A defesa da qualidade da arquitectura

Num período como o que ainda vivemos, marcado em muito pela quase total ausência de investimentos e de realizações no sector público, com o sector privado a retomar o investimento ainda que timidamente, alavancado acima de tudo em realizações de uma natureza muito específica, é fundamental incentivar e apoiar as iniciativas, como as do presente anuário o qual, através do mérito do seu trabalho, tem vindo a promover o contínuo levantamento de obras licenciadas nos últimos anos.

Apesar da realidade nacional não se ter alterado profundamente, subsistindo os sinais, sintomas e dificuldade em animar o sector do imobiliário e da construção, existem programas que deverão ser forçosamente encarados com a máxima brevidade porquanto representam possíveis frentes de investimento, as quais carecem no entanto de um enquadramento marcado por uma visão macro da realidade, quer na sua abrangência em termos nacionais, quer em termos da sua calendarização.

Entre as possibilidades de programas de intervenção, a reabilitação urbana é seguramente um desses casos. De facto, há muito que a OA considera fundamental a definição de uma estratégia que permita enquadrar as diversas intervenções que visem a reabilitação do património existente, elegendo as prioridades e identificando a natureza das diversas intervenções.

A recente aprovação da Política Nacional de Arquitectura e Paisagem (PNAP), bem como a Estratégia Nacional da Habitação, ambas presididas e orientadas pelo IHRU, deverão contribuir e nortear as orientações que venham a ser consideradas nos programas de actuação do próximo elenco governativo a este respeito.

* **TAREFA 1**
No texto sobre a defesa da qualidade da arquitectura, que entidade preside e orienta a Política Nacional de Arquitectura e Paisagem e a Estratégia Nacional da Habitação?
* **TAREFA 2**
Escreva a continuação do texto sobre a defesa da qualidade da arquitectura, a partir da última frase.

* **DADOS FORNECIDOS**

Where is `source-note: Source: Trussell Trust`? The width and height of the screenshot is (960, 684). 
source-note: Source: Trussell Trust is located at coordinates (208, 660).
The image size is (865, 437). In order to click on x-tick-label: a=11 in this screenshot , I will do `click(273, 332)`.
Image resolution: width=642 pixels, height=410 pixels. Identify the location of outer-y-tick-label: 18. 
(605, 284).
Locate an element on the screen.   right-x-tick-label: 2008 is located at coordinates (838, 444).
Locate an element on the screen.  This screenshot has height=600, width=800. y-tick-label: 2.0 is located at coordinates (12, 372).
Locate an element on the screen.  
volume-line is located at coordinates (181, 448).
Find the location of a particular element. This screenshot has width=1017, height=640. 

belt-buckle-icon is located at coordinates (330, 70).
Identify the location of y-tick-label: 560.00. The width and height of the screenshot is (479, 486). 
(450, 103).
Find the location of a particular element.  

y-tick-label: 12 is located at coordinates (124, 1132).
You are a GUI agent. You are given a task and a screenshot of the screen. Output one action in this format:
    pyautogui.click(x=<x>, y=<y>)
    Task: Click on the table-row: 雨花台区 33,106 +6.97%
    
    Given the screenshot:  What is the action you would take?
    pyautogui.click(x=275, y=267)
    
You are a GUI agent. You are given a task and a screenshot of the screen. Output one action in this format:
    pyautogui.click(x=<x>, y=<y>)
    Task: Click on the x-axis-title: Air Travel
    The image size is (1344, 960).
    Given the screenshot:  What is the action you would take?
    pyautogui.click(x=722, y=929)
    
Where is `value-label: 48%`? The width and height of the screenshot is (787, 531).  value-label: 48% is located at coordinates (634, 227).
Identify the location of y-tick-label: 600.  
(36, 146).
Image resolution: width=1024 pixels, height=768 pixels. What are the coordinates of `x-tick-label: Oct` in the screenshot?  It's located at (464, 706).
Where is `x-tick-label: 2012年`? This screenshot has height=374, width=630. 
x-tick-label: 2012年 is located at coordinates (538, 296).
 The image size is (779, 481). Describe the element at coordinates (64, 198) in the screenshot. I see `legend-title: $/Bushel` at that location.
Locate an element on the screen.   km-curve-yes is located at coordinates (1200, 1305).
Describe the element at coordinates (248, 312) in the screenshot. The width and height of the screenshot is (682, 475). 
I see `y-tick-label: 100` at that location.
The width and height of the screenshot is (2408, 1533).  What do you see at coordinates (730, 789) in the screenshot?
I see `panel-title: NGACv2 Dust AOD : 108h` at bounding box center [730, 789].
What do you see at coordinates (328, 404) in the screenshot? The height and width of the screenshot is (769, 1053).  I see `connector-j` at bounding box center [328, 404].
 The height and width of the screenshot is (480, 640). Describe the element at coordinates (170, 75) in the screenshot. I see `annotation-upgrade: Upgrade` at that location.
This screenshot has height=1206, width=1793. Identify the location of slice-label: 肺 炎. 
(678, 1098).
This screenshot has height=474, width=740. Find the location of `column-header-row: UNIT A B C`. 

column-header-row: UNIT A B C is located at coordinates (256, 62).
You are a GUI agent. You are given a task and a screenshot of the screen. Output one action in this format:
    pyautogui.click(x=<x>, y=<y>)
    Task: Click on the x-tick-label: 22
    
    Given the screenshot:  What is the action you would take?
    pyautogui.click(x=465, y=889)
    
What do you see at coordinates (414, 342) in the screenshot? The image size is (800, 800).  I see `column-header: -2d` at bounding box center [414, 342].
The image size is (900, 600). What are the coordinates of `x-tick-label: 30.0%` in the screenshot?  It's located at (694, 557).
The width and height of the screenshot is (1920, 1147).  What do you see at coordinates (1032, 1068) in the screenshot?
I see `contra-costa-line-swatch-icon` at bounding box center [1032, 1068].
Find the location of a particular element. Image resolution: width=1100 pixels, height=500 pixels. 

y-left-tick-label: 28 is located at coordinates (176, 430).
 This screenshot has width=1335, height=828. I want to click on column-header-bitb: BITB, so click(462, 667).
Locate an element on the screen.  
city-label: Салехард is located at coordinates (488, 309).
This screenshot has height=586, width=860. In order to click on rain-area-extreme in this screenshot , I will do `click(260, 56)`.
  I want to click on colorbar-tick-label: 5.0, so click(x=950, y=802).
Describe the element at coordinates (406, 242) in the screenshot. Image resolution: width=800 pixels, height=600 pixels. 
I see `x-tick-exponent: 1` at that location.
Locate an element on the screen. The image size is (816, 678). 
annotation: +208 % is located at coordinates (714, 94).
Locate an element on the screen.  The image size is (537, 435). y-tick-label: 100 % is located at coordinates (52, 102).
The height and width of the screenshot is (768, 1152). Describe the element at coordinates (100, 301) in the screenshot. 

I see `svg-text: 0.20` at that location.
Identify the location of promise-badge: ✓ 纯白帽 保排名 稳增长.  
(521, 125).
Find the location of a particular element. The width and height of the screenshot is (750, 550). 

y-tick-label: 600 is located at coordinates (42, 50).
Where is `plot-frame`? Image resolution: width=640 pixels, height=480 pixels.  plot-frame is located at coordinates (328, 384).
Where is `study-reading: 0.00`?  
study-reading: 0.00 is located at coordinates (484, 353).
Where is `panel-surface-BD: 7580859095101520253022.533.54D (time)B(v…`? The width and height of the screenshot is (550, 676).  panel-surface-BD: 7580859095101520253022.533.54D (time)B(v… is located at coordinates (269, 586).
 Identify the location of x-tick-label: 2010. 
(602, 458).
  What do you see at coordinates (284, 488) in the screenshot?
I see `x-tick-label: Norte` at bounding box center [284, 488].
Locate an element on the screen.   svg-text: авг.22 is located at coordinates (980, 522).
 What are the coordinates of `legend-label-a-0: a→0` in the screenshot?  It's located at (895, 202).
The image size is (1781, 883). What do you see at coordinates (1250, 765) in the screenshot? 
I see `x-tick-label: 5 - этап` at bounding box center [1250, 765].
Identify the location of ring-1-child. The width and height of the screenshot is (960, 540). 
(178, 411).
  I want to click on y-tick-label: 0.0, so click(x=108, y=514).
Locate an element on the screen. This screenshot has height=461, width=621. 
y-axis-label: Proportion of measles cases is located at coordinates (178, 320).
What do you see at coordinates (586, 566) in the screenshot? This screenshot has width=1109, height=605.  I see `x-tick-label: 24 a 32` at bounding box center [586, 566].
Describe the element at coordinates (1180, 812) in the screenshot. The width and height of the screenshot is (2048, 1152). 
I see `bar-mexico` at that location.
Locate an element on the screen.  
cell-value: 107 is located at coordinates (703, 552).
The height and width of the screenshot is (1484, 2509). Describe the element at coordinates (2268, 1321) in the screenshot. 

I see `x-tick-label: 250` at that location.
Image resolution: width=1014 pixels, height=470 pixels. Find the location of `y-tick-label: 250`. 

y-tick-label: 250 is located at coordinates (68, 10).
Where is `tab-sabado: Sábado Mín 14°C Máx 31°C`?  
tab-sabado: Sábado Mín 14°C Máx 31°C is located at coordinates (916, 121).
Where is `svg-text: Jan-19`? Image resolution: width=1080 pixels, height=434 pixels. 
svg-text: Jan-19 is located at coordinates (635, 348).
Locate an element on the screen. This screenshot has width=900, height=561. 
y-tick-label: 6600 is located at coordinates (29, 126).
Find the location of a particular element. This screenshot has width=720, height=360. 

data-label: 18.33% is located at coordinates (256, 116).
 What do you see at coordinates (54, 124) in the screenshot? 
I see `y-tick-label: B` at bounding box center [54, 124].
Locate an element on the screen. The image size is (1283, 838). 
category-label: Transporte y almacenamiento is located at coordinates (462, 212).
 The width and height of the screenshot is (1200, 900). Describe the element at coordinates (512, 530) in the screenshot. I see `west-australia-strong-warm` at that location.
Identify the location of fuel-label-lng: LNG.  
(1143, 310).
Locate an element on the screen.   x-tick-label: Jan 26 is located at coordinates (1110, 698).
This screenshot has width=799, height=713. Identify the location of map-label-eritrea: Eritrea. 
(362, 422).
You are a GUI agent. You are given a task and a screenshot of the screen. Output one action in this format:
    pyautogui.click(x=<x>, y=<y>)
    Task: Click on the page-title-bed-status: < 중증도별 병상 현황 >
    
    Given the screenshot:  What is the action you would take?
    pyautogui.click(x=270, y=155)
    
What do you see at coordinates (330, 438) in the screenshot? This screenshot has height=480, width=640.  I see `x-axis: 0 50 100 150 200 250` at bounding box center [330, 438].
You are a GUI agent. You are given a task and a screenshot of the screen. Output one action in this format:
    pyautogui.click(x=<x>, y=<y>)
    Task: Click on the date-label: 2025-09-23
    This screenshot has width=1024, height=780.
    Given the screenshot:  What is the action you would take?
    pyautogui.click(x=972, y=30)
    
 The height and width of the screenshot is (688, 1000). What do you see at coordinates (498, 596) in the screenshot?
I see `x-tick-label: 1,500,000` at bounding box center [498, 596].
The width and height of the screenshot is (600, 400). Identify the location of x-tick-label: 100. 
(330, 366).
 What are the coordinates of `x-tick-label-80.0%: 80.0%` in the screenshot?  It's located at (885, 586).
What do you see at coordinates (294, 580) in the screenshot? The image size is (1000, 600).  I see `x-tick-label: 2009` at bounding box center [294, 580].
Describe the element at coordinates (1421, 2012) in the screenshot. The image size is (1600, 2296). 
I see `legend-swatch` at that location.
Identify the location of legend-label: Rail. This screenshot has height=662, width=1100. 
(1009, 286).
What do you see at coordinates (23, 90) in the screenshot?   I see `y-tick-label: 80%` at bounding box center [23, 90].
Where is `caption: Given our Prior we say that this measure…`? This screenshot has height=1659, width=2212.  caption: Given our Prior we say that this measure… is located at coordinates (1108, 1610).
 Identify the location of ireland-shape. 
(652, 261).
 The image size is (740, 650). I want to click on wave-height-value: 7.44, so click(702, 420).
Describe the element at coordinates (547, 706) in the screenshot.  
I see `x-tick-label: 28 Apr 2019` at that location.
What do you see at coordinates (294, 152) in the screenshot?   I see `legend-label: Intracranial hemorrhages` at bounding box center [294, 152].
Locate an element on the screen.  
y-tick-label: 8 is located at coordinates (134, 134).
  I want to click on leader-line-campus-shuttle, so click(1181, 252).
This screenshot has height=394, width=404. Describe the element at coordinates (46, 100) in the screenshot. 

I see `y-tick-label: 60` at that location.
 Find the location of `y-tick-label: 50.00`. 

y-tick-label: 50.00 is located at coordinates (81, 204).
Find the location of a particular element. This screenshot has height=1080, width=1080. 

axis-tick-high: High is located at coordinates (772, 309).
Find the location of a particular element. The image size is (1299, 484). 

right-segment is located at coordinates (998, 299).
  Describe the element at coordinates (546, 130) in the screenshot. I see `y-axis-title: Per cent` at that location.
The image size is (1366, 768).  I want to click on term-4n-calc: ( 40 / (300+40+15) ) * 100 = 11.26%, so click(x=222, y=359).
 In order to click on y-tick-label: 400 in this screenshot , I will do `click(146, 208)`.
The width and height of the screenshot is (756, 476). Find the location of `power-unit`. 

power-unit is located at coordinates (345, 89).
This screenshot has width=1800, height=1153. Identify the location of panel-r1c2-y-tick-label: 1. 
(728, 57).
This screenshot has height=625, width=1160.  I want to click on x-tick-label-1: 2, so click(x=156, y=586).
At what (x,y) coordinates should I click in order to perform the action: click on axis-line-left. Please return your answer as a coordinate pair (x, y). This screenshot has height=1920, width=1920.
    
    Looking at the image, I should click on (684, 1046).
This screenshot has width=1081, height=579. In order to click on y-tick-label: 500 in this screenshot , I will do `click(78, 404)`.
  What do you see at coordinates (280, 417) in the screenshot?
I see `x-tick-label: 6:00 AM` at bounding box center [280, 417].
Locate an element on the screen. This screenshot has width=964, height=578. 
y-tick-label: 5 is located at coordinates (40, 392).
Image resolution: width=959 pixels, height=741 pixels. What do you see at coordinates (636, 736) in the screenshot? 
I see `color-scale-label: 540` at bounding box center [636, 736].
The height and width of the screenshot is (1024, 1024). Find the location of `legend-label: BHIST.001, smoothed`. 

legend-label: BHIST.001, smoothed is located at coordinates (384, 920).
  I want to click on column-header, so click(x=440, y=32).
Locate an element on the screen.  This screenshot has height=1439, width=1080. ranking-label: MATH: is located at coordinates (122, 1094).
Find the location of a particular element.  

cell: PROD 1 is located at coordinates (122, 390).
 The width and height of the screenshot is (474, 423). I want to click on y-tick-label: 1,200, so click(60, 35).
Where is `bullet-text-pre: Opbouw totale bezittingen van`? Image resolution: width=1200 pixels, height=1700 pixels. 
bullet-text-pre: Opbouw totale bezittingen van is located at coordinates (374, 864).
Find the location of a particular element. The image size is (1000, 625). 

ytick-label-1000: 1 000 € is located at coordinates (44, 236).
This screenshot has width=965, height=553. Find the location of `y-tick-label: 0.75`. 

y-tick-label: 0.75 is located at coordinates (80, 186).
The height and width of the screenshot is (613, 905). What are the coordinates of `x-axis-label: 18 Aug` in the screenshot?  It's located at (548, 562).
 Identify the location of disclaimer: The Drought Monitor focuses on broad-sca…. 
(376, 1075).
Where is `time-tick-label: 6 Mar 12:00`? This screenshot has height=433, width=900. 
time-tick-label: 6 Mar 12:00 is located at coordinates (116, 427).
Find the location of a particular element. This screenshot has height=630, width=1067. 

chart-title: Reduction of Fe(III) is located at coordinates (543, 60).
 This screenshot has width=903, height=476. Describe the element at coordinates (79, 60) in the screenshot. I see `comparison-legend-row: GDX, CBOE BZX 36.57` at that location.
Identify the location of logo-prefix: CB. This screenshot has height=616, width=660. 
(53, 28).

* **RESULTADO 1**
O IHRU.

* **RESULTADO 2**
Para além da sua participação, quer na elaboração da PNAP, quer na discussão da Estratégia acima referida, o decorrer do ano de 2014 foi particularmente significativo para a OA, tendo em conta as diversas iniciativas legislativas que implicaram uma grande mobilização por parte de muitos dos seus órgãos sociais em torno da defesa da qualidade da arquitectura bem como do direito dos cidadãos à qualidade da mesma. Este facto ficou expresso naquelas que foram as suas tomadas de posição em torno da primeira revisão da Lei 31/2009, referente às qualificações dos diversos profissionais envolvidos na realização de projectos e nas diversas áreas do sector da construção.

De facto, a qualidade das realizações depende cada vez mais da formação e das competências adquiridas ao longo da actividade de qualquer profissional, aspecto este que corresponde seguramente a uma expectativa cada vez maior por parte dos cidadãos.

A implementação da PNAP poderá constituir uma grande oportunidade para incentivar uma maior relação da arquitectura com a sociedade sobretudo no reconhecimento da importância da arquitectura para a qualidade do quotidiano de todos. Será como tal essencial, entre outros aspectos, alcançar a comunidade escolar, nos anos de formação, quer ao nível do ensino básico, quer do secundário, familiarizando e sensibilizando, desde logo e desde muito cedo, os jovens para os aspectos da cidade e da arquitectura enquanto ambiente único, representando seguramente uma das mais magníficas e significativas realizações do homem.

Como tal, devemos ensinar a estimar e dar a conhecer as melhores e mais representativas intervenções neste domínio.

A aprovação da PNAP poderá representar uma oportunidade quanto à imperativa necessidade de uma estratégia relativa à internacionalização dos serviços dos arquitectos. De facto, a arquitectura portuguesa goza hoje de um reconhecimento sem paralelo, o que possibilitou que, quer a formação, quer as realizações dos arquitectos portugueses, constituam hoje um motivo de constante reconhecimento, em todo o mundo, sendo, como tal, fundamental o contributo e o apoio dos canais institucionais, através de uma diplomacia económica ajustada à especificidade da realidade da arquitectura.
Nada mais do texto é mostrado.